The potent and stirring drumming performance of Yamato is about to return to the Mary D’Angelo Performing Arts Center (PAC), and given previous performances it is bound to be a show not to miss.

Lauded as the most popular show in the history of the PAC, the Taiko drummers of Japan will revisit the stage with a brand-new and thrilling program called Matsuri-Fiesta!

Yamato performances center on the powerful sound of the Wadaiko drum as played by the Taiko drummers, but the excitement of the show does not end there: Yamato is a full theatrical experience with stunning acrobatics alongside silent acting with enthusiasm and humor, all as part of an entertaining celebration of Japanese culture.

Yamato has its origins in Yamato-no-kuni, the present-day Nara Prefecture in Japan, and was created by Masa Ogawa in 1993.

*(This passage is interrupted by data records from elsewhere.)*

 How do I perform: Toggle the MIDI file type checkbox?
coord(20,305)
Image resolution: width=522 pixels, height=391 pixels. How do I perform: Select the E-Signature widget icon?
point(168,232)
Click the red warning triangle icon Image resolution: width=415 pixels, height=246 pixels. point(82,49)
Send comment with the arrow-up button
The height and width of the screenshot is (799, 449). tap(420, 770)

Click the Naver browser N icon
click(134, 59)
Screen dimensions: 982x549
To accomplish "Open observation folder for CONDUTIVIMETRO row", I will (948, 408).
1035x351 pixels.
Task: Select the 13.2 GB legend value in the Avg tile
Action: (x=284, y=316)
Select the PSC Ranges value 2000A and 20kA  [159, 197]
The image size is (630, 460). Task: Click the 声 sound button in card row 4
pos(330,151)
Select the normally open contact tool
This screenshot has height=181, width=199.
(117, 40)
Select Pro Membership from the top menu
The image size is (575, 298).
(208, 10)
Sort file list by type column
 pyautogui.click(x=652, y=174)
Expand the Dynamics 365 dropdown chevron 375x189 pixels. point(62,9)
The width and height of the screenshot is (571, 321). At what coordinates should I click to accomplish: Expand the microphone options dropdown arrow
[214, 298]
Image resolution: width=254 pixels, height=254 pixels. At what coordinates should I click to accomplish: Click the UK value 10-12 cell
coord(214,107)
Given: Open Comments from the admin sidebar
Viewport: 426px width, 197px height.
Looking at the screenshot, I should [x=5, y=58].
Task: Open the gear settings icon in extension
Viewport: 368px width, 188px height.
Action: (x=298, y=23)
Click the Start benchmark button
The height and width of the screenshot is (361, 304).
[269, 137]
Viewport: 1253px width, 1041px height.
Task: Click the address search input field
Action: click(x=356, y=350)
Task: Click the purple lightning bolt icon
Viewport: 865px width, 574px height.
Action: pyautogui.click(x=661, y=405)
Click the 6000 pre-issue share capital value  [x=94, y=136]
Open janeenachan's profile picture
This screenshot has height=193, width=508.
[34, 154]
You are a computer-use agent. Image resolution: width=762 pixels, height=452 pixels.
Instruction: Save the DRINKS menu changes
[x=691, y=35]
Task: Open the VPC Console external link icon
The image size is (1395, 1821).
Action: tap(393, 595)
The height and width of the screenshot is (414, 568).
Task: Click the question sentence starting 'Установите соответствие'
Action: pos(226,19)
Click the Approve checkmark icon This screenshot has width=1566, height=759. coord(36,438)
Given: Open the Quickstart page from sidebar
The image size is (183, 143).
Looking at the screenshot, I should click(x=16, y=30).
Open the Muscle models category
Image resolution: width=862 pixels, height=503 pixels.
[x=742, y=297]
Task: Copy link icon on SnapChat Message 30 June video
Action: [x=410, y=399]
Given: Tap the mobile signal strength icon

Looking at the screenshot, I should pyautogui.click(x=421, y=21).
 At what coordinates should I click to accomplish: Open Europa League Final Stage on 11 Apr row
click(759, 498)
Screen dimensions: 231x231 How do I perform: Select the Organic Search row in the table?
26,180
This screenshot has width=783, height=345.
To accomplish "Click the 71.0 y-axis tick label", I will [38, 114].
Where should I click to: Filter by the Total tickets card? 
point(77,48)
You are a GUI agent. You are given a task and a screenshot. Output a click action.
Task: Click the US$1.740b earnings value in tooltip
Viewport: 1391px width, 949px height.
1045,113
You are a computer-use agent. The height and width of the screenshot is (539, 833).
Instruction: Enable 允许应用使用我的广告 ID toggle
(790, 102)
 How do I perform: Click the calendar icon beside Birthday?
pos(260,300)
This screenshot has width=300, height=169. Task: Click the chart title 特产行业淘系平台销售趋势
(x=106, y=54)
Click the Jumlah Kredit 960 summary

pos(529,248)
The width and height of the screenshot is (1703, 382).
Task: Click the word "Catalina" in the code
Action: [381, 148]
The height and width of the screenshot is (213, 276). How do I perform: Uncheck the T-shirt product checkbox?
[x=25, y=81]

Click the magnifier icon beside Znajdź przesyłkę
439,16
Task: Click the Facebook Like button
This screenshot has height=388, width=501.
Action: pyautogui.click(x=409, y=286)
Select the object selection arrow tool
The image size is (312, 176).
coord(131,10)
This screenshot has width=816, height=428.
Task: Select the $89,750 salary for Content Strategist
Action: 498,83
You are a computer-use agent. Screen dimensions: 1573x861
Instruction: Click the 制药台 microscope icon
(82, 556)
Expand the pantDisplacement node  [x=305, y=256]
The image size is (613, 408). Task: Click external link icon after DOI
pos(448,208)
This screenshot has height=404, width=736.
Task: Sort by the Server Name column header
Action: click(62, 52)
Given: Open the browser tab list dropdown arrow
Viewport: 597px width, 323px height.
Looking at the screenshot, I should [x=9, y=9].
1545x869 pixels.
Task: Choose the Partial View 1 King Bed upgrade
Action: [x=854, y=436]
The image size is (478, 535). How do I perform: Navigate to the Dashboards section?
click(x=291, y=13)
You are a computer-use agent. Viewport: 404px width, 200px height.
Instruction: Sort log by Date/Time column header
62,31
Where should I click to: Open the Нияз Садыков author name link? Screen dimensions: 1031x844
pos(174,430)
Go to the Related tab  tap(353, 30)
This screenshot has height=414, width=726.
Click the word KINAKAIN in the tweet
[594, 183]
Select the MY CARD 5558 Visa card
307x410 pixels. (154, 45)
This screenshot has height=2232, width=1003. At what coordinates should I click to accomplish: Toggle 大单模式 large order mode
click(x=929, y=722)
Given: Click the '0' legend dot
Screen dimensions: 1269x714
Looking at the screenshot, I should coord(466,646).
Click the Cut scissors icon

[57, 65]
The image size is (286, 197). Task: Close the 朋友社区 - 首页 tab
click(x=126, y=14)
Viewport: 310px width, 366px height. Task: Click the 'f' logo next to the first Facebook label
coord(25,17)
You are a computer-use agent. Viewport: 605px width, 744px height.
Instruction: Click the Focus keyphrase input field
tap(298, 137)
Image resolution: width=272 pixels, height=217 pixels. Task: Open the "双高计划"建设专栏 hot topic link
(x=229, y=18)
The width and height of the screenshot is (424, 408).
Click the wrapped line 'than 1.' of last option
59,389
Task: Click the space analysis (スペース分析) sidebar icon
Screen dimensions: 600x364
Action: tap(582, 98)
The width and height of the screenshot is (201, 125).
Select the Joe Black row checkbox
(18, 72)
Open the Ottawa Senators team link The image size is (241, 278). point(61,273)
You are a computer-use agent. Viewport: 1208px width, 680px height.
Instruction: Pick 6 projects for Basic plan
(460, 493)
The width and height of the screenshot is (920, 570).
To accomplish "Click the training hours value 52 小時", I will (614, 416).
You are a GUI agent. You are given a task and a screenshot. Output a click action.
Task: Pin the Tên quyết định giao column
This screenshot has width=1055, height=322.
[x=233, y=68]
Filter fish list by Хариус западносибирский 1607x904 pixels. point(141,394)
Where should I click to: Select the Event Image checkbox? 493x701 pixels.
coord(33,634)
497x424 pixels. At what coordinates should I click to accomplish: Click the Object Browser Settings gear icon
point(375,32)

The troupe has its headquarters in the village Asuka in Nara, a community known for its many monuments and is held to be the birthplace of Japanese culture.

Having started as a single drumming act as part of a festival at the Toichi shrine in Nara, Yamato has grown to be an acclaimed Japanese performing ensemble with extensive touring and over 200 performances per year.

Proclaiming its motto, “Go anywhere if invited and make the world a little more happy,” the widespread touring of the group stands as part of their mission and their total dedication to their art.

The Taiko drummers are greatly concerned with sharing energy with their audiences, and they hold that energy is created when the resonating of the drums and the pulses of the people meet.

The energy of this encounter, they say, in turn gives them energy to continue on their artistic journey of expression. They continue touring in spite of the rigor of their schedule because meeting new people and sharing energy is part of the joy of their work.

Freshman Nick Stolar, who saw Yamato when they came to the PAC in 2007, said, “Yamato is an extremely powerful performance. The performers are very skilled, and they play with passion and know how to entertain the crowd. The drums they use are impressive not only because of the sound that they produce – you can feel the beat all through your body, as if the beat goes through your chest — but the size of the drums is also impressive.”

“I really liked the performance. It was a very full experience, and I definitely want to go see them again,” said senior Emily Mohr, who also saw Yamato in their 2007 performance at Mercyhurst.

The Yamato performance will take place Sunday, Nov. 1, at 2 and 6 p.m. Tickets can be purchased by visiting the PAC box office or by calling extension 3000, and the cost is $15 per ticket with Mercyhurst student ID.